Don’t miss this opportunity to engage with leaders in the field and deepen your understanding of these critical issues. The Civil Rights & Civil Liberties Panel is on Thursday, June 27 from 12:00 pm to 1:30 pm ET. Register here to join the virtual conversation.
Aman Sidhu will moderate this panel. Aman is a Partner at Winston & Strawn LLP and represents clients with compliance concerns, regulatory challenges, internal and government investigations, and high-stakes disputes in the health care and life sciences industries. Aman is also a co-founder of the Sikh Coalition, the largest civil and human rights non-profit organization in the United States dedicated to protecting the interests of the Sikh community. He has led lobbying efforts in the U.S. Congress regarding hate crimes, profiling, workplace, and public accommodation discrimination, and also serves as lead counsel in an ongoing effort to end the U.S. military’s presumptive ban on the service of Sikhs and other religious minorities who maintain religious beards, unshorn hair, and wear turbans – among other articles of faith.
The panel includes:
Marlene Sallo, National Disability Rights Network
Marlene is the first woman, first Latina, and first person with a disability to lead the National Disability Rights Network.
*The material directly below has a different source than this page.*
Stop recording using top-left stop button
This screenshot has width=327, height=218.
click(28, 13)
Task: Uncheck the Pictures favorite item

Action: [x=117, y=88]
She believes that amplifying where disability intersects with other identities such as LGBTQIA+, non-native English speakers, and Black, Indigenous, and other People of Color is critical component of successful advocacy. Before joining NDRN, Sallo served as Director of Preventing Targeted Violence at the McCain Institute for International Leadership. She previously served for almost four years as executive director of the Massachusetts Disability Law Center (DLC), the federally designated Protection and Advocacy agency for the Commonwealth of Massachusetts. Earlier in her career, Sallo was an education attorney with Disability Rights Florida, providing protection and advocacy to students with disabilities and children in the state’s child welfare system.
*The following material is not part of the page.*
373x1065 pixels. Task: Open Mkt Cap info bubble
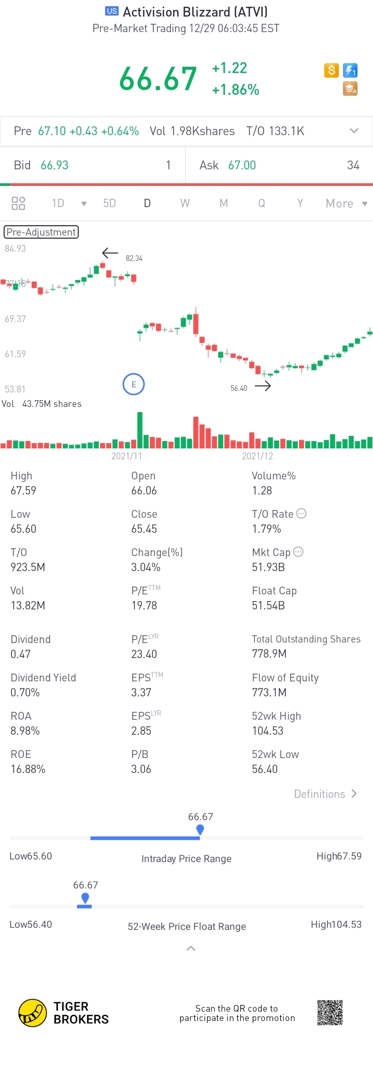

Antonio Ingram II, Legal Defense Fund
Antonio serves as Assistant Counsel at the Legal Defense Fund, where he works on cases and matters that advance racial justice in educational equity and political participation. Antonio has both litigation and policy experience. He has served as part of the litigation team in South Carolina NAACP v. Alexander, a federal lawsuit challenging South Carolina’s racially discriminatory Congressional and state House legislative maps. Antonio also successfully engaged in policy advocacy and spearheaded a campaign to oppose legislation banning critical race theory, tenure and diversity, equity and inclusion through implementing media strategies, organizing faculty and students and submitting both written and oral testimony before the Texas State House and Texas State Senate.
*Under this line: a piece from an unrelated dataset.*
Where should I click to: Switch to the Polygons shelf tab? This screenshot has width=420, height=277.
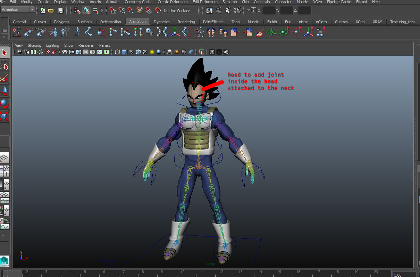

Maria Morris, American Civil Liberties Union
Maria is a Senior Staff Attorney with the ACLU’s National Prison Project, where she litigates on behalf of people incarcerated throughout the country. She has extensive experience in the field. She led the successful litigation against the Alabama Department of Corrections for its failure to provide constitutionally adequate mental health care and accommodations for persons with disabilities. She was also a member of the overcrowding trial team in Brown v. Plata. Prior to joining the ACLU, Maria was a Supervising Staff Attorney the Southern Poverty Law Center, an associate with Rosen, Bien, Galvan & Grunfeld, LLP, and a law clerk Judge William Canby of the 9th Circuit Court of Appeals. Maria graduated from Emory University School of Law and Barnard College.
Janson Wu, The Trevor Project
Janson Wu joined The Trevor Project in 2023 as the Senior Director of State Advocacy and Government Affairs, overseeing all of Trevor’s proactive and defensive state legislative work across the U.S. Janson previously served as a staff attorney and then Executive Director of GLBTQ Legal Advocates (GLAD). While at GLAD, Janson served on the legal team challenging the Defense of Marriage Act (DOMA), helped win multiple state campaigns securing marriage equality and transgender rights, and led the organization during its historic victory at the U.S. Supreme Court in Obergefell v. Hodges. Janson is a graduate of Harvard College and Harvard Law School. He is a recipient of the American Constitution Society’s David Carliner Public Interest Award.